This post comes from Reem Wael, Director of HarassMap http://harassmap.org/en/: Reem was assisted in part by CODATA and GEO to attend SciDataCon and contributed a paper to a session on ‘Data Sharing in a Development Context: The experience of the IDRC Data Sharing Pilot’ http://www.scidatacon.org/2016/sessions/56/
HarassMap launched five years ago with the mission to end social acceptability of sexual harassment in Egypt. This mission, unexpectedly, led to the accumulation of a lot of data coming from both online and offline sources, and the more we grow the more data we have. Our methodology is to combine online and offline work to achieve our mission and therefore we crowdsource reports on sexual harassment and through our social media outlets, and we receive information from outreach activities and trainings. We analyze this information and give it back to the community in the form of research reports, public campaigns, trainings and policies.
A few years ago, we started receiving requests from researchers who are working on topics that cross-cut with sexual harassment, to access our data. We responded to these requests by providing an excel sheet with the downloaded crowdsourced reports, but this was the limit of our assistance. When an opportunity came along to design and implement a data management plan, supported by IDRC, it was very relevant to our needs. IDRC is an international research organization and was interested in exploring how grantees can have their data more open to the public.

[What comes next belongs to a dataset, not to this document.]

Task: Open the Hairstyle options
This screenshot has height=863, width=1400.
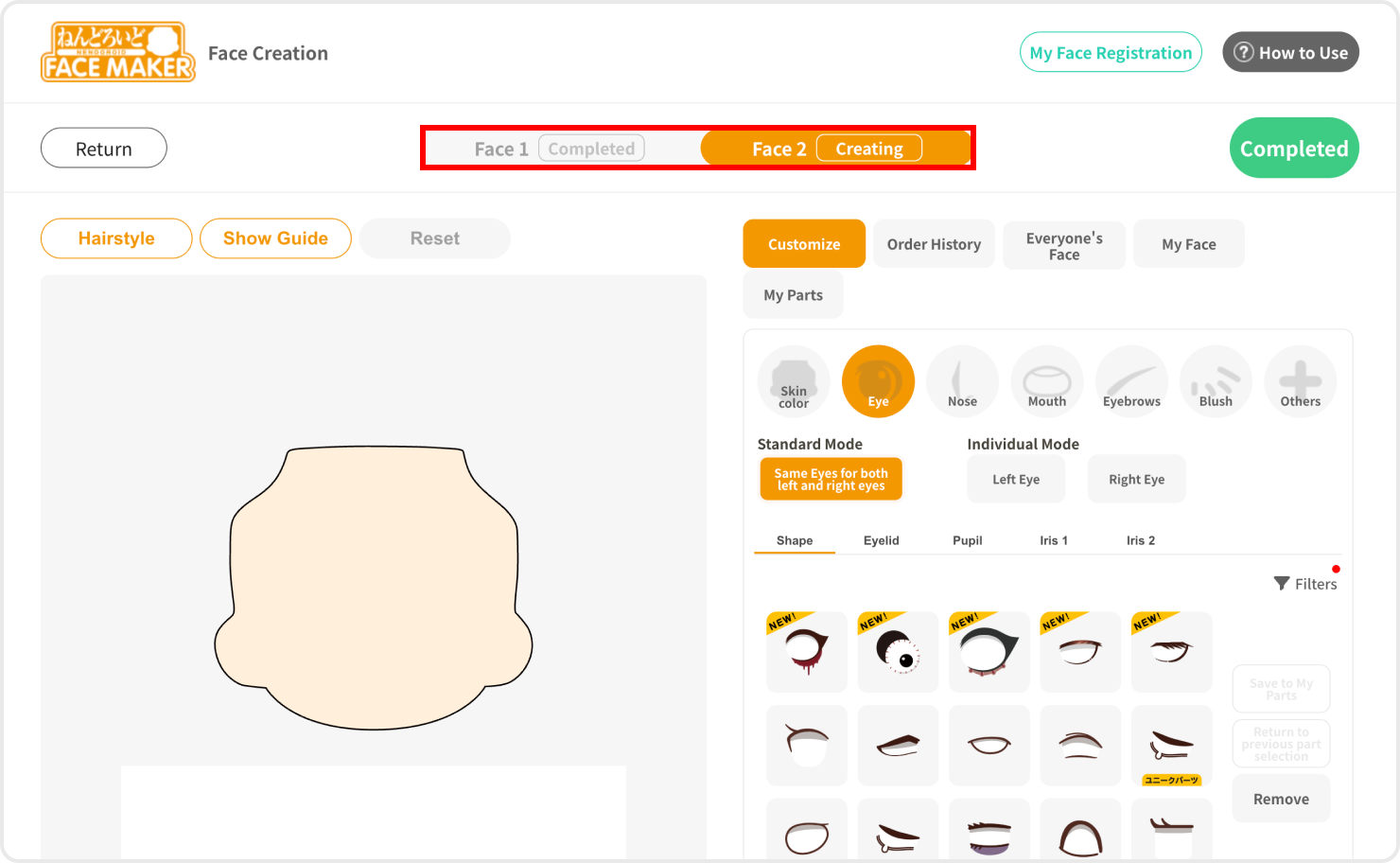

The main point that IDRC focused on is openly sharing the data. However, when we started to work on the project, we realized that the earlier stages are more challenging; which data do we store and how? We have a massive amount of data accumulating in the last five years. Other than the crowdsourced reports and the reports that we receive on social media, we also own a huge library of photographs and video footage, reports from trainings, evaluations from trainings that reflect the impact that we had, reports from outreach activities, and social media posts and replies. We reached some decisions in the planning phase and we are continuing to make these decisions as we move on.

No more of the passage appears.